■ **BACAAN**:
-- -- --

Ads Top


Ada banyak bangunan hebat namun misterius di dunia ini, yang berasal dari masa lalu. Salah satunya adalah Stonehenge, sebuah monumen yang telah dibangun ribuan tahun lalu, namun masih dapat disaksikan sampai masa sekarang. Bangunan Stonehenge tidak hanya mempesona, namun juga misterius.

Stonehenge dianggap mempesona, karena bangunan monumen itu menggunakan batu-batu luar biasa besar, dan orang-orang zaman sekarang pun bertanya-tanya, “Bagaimana orang-orang di zaman dulu membawa batu-batu tersebut, padahal belum ada sarana yang memungkinkan?”

Juga misterius, karena selama berabad-abad, siapa pembuat Stonehenge tak pernah terungkap.

Kini, pertanyaan tentang asal muasal Stonehenge yang membingungkan mulai terungkap. Ilmuwan dan peneliti mulai bisa memperkirakan siapa yang mendirikan formasi batu besar tersebut.

Christophe Snoeck, dari Oxford, bersama rekan-rekannya dari Université Libre de Bruxelles & Vrije Universiteit Brussel dan Muséum National d'Histoire Naturelle de Paris, juga tertarik memecahkan misteri tersebut.

-- -- --

■ **CUPLIKAN DATA**:
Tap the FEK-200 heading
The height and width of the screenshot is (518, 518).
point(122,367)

-- -- --

■ **TUJUAN**: Tolong sambung teks tentang Stonehenge, dimulai sesudah kalimat terakhir yang tertera.

■ **HASIL LATIHAN**:
Untuk itu, mereka melakukan penelitian menggabungkan penanggalan radiokarbon, dengan metode baru dalam analisis arkeologi, untuk mengungkap misteri terkait siapa yang membangun Stonehenge.

Tim peneliti kemudian menganalisis tulang tengkorak dari 25 orang yang dikremasi dan dikubur di sekitar Stonehenge, untuk mengetahui latar belakang mereka. Pemilihan tulang tengkorak ini berdasarkan analisis fragmen kecil tulang manusia yang dikremasi pada fase awal situs tersebut, sekitar 3000 SM.

Hasil analisis itu menunjukkan bahwa setidaknya ada 10 hingga 25 orang yang tinggal di Stonehenge pada masa tersebut. Artinya, tulang tengkorak itu ditemukan di Aubrey Hole, 56 lubang yang saling terhubung di sekitar lingkar dalam dan parit Stonehenge, dan mereka kemungkinan pembuat situs tersebut.
Dalam temuan terbaru, terlihat bahwa 10 dari 25 tulang tengkorak yang diteliti bukan berasal dari daerah sekitar Stonehenge. Selain itu, mereka menemukan kandungan isotop strontium yang tinggi pada kesepuluh tulang tengkorak tersebut.

Kandungan itu menjadi temuan penting, karena serupa dengan penduduk yang tinggal di sebelah barat Inggris, yaitu Wales.

Sebenarnya, isotop strontium bukanlah dasar kuat untuk dijadikan acuan pembeda tempat-tempat dengan nilai yang serupa. Meski begitu, kaitan ini menunjukkan  Wales barat adalah asal yang paling mungkin dari orang-orang tersebut.

Dengan kata lain, ini menunjukkan bahwa penduduk Wales (tepatnya Pegunungan Preseli) tidak hanya berkontribusi dalam material Stonehenge saja. Mereka juga terlibat dalam proses pemindahan batuan besar (bluestone) tersebut pada masa Neolitik.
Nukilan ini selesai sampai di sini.